3. Latar belakang kebahasaan dan kesastraan pengarang
Ketika sastrawan ingin menyampaikan pesannya, ia harus mempergunakan bahasa sebagai mediumnya. Bahasa tersebut harus dapat dimengerti oleh pembacanya. Oleh karena itu, bahasa yang digunakan juga berangkat dari bahasa natural, yakni bahasa yang digunakan berkomunikasi sehari-hari. Meskipun demikian, dengan bekal bahasa natural, sastrawan menciptakan sendiri bahasa yang sesuai dengan sistem sastra.
Sebagai komunikasi yang timbal balik, sistem bahasa yang diciptakan sastrawan ini harus diterima oleh pembaca dengan cara yang sama. Bila tidak, komunikasi ini bisa dikatakan gagal. Itulah sebabnya, bahasa sastra bukan bahasa yang melangar kaidah bahasa natural, tetapi memang mempunyai kaidah tersendiri. Sastrawan dipandang sebagai orang yang mempunyai kreatifitas berbahasa yang lebih dibandingkan dengan anggota masyarakatnya (Brown dan Yule dalam Siswanto, 1986).
Di bawah ini akan dibahas mengenai unsur intrinsik dan unsur ekstrinsik dalam sebuah novel.

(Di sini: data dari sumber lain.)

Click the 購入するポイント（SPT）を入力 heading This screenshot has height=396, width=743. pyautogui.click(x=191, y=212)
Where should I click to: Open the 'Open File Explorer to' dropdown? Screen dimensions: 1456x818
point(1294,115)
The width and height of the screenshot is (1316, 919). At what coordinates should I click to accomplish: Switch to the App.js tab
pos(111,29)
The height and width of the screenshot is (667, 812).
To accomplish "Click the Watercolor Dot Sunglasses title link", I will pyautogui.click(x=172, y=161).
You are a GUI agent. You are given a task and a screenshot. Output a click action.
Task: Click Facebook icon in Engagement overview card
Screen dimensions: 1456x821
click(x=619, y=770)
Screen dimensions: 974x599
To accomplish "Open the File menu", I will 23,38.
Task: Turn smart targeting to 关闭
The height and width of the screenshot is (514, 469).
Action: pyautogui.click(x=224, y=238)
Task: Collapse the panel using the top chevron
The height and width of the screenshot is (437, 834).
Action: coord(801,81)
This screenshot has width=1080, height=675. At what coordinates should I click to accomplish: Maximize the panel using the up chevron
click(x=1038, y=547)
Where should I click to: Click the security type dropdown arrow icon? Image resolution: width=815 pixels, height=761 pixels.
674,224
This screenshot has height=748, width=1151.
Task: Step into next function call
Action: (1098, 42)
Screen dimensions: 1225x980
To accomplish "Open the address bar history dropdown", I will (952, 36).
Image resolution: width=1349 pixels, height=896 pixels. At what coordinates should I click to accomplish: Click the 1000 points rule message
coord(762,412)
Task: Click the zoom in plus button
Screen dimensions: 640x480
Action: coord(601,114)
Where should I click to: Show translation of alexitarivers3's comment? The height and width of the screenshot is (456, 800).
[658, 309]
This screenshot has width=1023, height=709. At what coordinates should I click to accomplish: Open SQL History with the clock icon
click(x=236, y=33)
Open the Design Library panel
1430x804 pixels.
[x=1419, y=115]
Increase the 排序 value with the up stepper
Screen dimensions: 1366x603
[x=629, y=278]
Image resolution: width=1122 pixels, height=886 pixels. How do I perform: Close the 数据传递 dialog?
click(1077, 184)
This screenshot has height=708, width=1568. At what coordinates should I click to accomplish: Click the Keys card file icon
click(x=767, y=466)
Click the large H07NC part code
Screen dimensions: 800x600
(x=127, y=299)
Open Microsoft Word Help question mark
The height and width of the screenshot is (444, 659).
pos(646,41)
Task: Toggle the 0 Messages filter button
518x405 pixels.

Judul novel : Doa Cinta: Doa Ibu dalam Badai Cinta dan Perjuangan
Pengarang : Sirin M. K.
Penerbit : Edelweiss
Kota terbit : Depok
Tahun terbit : April 2009, cetakan 1
Sinopsis Novel
Novel ini dimulai dengan kisah tokoh Irkham yang telah pergi studi ke Eropa (Jerman) kemudian diceritakan kembali keadaan keluarganya di kampungnya (Limpah Luwus, Purwokerto).
Setelah menyelesaikan studinya di Jerman, Irkham kembali ke Tanah Air. Di Limpah Kuwus ternyata kekasihnya dulu, Amelia, telah menikah. Irkham sangat terpukul mendengar berita itu, di tambah lagi bahwa ia belum bisa mendapat pekerjaan yang layak setelah tamat kuliah. Ia berbohong kepada ibunya dengan mengatakan ia telah bekerja di Semarang tapi sebenarnya ia malu sebagai lulusan luar negeri tapi pengangguran. Irkham tetap menutupi keburukannya itu kepada ibu dan adiknya. Suatu hari telepon datang dari adiknya bahwa ibunya telah tiada. Irkham bertambah merasa bersalah karena telah membohongi ibunya. Adiknya juga benci kepada Irkham yang telah membohongi dirinya dan juga almarhum ibunya.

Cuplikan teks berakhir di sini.